According to his own testimony, it took him two years to learn to handle all the methods of propagandistic domination, so that he felt himself “master in this art.” It has been suggested that he was the first to apply the techniques of American advertising to political struggle. Perhaps the great Barnum was indeed one of his teachers, as
Die Weltbühne
later asserted. But the tone of amusement with which the magazine announced this discovery revealed its own blindness. Many supercilious contemporaries from left to right made the same mistake: confusing Hitler's techniques with his aims and concluding that the aims were laughable because the methods were. He himself never swerved in his determination to overthrow a world and put another in its place; to him there was no incongruity between the techniques of the circus barker and the universal conflagrations and apocalypses he had in mind.

 

The important figure in the background, the symbol of union throughout the
völkisch
camp, remained—in spite of Hitler's oratorical success—General von Ludendorff. With a respectful eye partly cocked toward the general, Hitler was still regarding himself as something of a forerunner preparing the way for someone greater than himself. He, Hitler, playing the role that John the Baptist played for Christ—“a very small sort of St. John,” he called himself—would create a racially united people and a sword for that greater one. But the masses seemed to realize sooner than he himself that he was the one they were waiting for. They streamed to him “as to a Saviour,” a contemporary account notes. There are stories in plenty of “awakenings” and conversions—totalitarian movements are often characterized by such pseudoreligious events. For example, Ernst Hanfstaengl first heard Hitler at this time. He had many objections; nevertheless, he felt that “a new period of life” was beginning for him. The businessman Kurt Luedecke, who for a time was counted among the leading members of Hitler's entourage and who later was imprisoned in the Oranienburg concentration camp, after his escape abroad described the spell cast on him and innumerable others by Hitler the orator:

 

Presently my critical faculty was swept away.... I do not know how to describe the emotions that swept over me as I heard this man. His words were like a scourge. When he spoke of the disgrace of Germany, I felt ready to spring on any enemy. His appeal to German manhood was like a call to arms, the gospel he preached a sacred truth. He seemed another Luther. I forgot everything but the man; then, glancing round, I saw that his magnetism was holding these thousands as one.

* TASK DESCRIPTION:
Pick up the passage on Hitler's early success as an orator and continue it from its final sentence. The lines that follow are separate material and have nothing to do with the passage above.

* STORED DATA:
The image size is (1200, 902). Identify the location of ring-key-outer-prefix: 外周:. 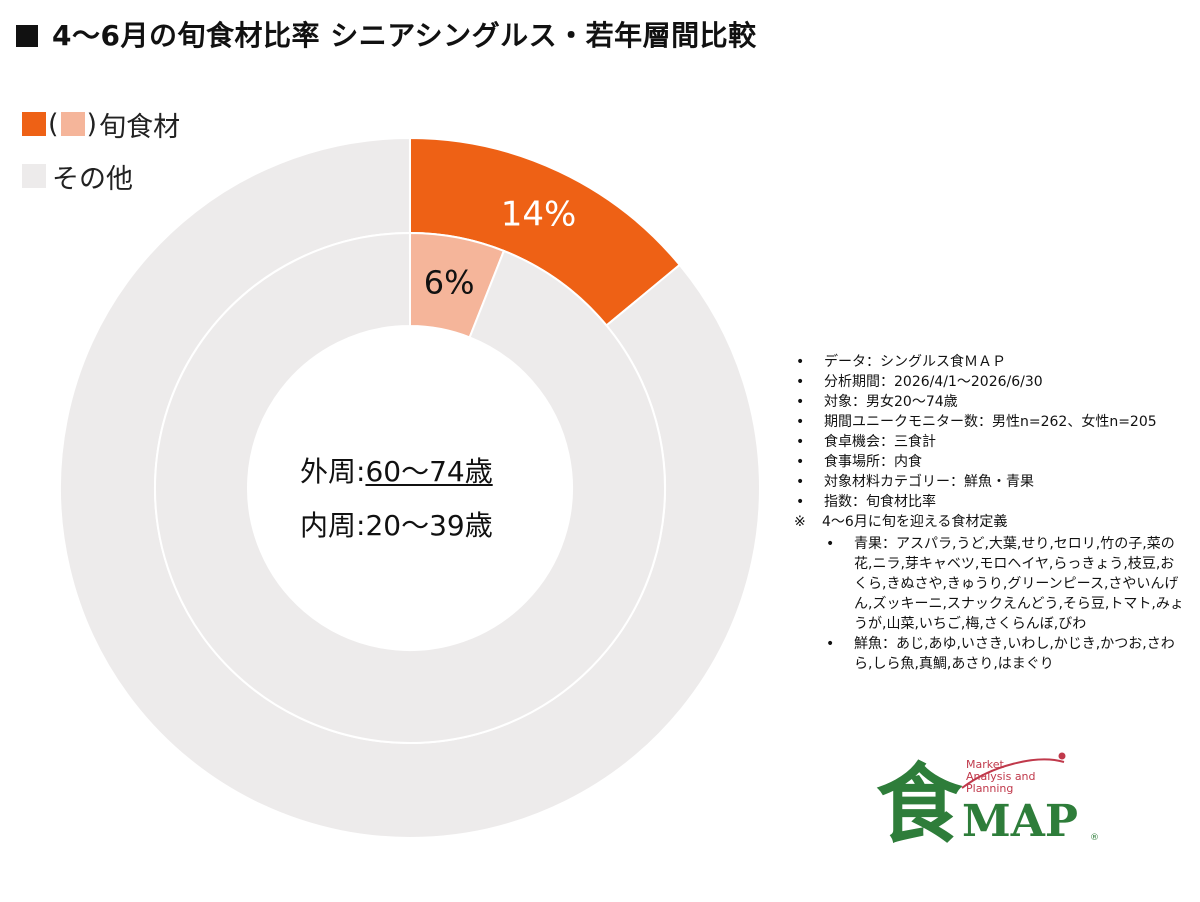
(333, 472).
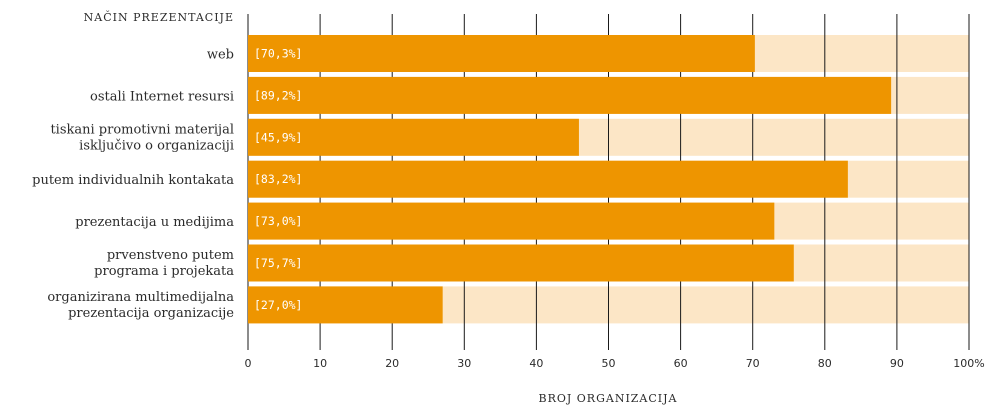 The width and height of the screenshot is (986, 406). I want to click on bar-value-label: [83,2%], so click(278, 179).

* ANSWER TO THIS EXERCISE:
Of course I was ripe for this experience. I was a man of thirty-two, weary of disgust and disillusionment, a wanderer seeking a cause: a patriot without a channel for his patriotism, a yearner after the heroic without a hero. The intense will of the man, the passion of his sincerity seemed to flow from him into me. I experienced an exaltation that could be likened only to religious conversion.
34

 

From the spring of 1922 on the membership figures began climbing by leaps and bounds. By summer the party had some fifty local groups, and at the beginning of 1923 the Munich business office had to be closed temporarily because it was unable to cope with the mass of applications. Part of this increase was due to an order requiring every “party comrade” to bring in three new members and one subscriber to the
Völkische Beobachter
every three months. But much of it was surely due to Hitler's growing skill as an orator and organizer.

In order to meet the needs of disoriented people, the NSDAP tried to create close links between the party and the personal lives of the members. In this respect it was once more drawing on the tested practices of socialist parties. But the rite of the weekly evening talkfests, at which attendance was obligatory, the joint outings, concerts, or solstice festivals, the singing, the cookouts, and saluting, in addition to the various forms of bland sociability that developed in party headquarters and storm troop barracks—all this went far beyond the model and appealed more directly to the human craving for solidarity. The movement's greatest task, Hitler declared, was to provide “these seeking and erring masses” with the opportunity “at least somewhere once more to find a place where their hearts can rest.”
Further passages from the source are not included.